# Finding Solutions



## Housepaintersottawa (Feb 5, 2012)

Hey Guys

I'm currently doing research on technology to make managing a painting company more fun, productive and profitable. 

I have a question.

As a Painter/Contractor what are the biggest problems you face on a day-to-day basis?

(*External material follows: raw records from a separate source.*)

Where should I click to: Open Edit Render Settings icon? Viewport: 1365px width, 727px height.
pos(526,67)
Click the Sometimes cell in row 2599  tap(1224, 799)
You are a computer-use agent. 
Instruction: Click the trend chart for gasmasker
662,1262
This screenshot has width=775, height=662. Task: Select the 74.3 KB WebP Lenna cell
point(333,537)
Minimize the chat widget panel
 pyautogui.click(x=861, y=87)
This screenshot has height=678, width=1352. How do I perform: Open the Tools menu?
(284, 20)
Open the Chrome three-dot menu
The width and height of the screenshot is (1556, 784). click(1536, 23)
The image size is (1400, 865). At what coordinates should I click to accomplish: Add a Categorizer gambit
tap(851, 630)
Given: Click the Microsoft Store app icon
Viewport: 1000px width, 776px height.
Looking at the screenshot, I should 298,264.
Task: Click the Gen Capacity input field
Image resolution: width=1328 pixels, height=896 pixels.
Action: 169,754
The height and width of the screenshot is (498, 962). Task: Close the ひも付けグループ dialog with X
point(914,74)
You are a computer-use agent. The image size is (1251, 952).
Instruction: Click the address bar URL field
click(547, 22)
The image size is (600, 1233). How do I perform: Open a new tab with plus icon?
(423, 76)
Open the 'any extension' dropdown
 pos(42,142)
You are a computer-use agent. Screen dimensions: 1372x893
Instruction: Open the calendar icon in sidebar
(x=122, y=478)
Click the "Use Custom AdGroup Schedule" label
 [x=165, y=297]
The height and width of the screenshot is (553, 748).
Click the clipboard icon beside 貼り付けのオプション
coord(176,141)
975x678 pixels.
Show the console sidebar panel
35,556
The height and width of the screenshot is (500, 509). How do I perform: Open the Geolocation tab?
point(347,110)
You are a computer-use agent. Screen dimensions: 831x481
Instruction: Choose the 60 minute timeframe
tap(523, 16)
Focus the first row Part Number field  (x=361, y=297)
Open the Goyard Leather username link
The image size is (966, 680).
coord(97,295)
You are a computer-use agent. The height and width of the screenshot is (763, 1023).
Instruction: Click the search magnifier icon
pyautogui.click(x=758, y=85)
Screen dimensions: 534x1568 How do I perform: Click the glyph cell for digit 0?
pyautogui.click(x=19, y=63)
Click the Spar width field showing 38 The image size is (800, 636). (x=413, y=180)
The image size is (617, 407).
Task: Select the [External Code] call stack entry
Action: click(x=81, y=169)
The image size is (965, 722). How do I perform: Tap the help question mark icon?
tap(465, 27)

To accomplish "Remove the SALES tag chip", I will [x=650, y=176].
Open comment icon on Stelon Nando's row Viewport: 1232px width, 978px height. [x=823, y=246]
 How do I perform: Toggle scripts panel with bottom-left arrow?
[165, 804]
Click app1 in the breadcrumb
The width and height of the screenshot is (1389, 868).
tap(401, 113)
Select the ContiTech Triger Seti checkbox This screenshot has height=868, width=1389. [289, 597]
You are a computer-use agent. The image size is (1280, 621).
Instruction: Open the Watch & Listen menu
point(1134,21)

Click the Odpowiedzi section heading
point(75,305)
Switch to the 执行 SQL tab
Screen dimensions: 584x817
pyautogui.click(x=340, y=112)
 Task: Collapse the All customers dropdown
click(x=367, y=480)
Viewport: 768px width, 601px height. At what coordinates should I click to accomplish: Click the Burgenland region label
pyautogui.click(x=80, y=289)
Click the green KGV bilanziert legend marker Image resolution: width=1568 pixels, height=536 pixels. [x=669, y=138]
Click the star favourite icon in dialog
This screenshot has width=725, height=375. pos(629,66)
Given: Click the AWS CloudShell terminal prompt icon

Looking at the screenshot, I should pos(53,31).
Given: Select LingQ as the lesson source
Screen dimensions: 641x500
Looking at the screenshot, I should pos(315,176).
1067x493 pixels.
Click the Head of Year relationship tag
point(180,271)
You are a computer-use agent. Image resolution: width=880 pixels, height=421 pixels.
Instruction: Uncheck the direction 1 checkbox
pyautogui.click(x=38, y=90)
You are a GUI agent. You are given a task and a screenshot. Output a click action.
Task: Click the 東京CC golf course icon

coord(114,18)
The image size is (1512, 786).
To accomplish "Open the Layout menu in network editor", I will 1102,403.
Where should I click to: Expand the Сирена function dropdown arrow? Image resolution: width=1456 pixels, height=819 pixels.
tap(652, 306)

Either post on here or pm me personally.

Mike


----------



## scottjr (Jan 14, 2012)

As I am a one man show, its hard to be everywhere at once. Looking at jobs, sending estimates, going to the paint store and doing the work.
Don't get me wrong, I love painting, but sometimes its challenging.


----------



## premierpainter (Apr 17, 2007)

Exterior scheduling is the hardest due to weather delays. 
Dealing with customers that "forget" that it rained for close to a month straight.


----------



## DeanV (Apr 18, 2007)

Weather was challenging this year. If I cancelled, it did not rain. If I sent the crew in, it rained. Everytime the weather forecast was somewhat ambiguous, that is what happened except one time.


----------



## Brian C (Oct 8, 2011)

I would say getting underbid by a hack that skimps on preparation.


----------



## ProWallGuy (Apr 7, 2007)

Just getting out of bed to do the same damn thing...again.


----------



## Rbriggs82 (Jul 9, 2012)

Having a big job cancel a couple days before you start.


----------



## ReNt A PaInTeR (Dec 28, 2008)

being a member of the old farts club too soon.


----------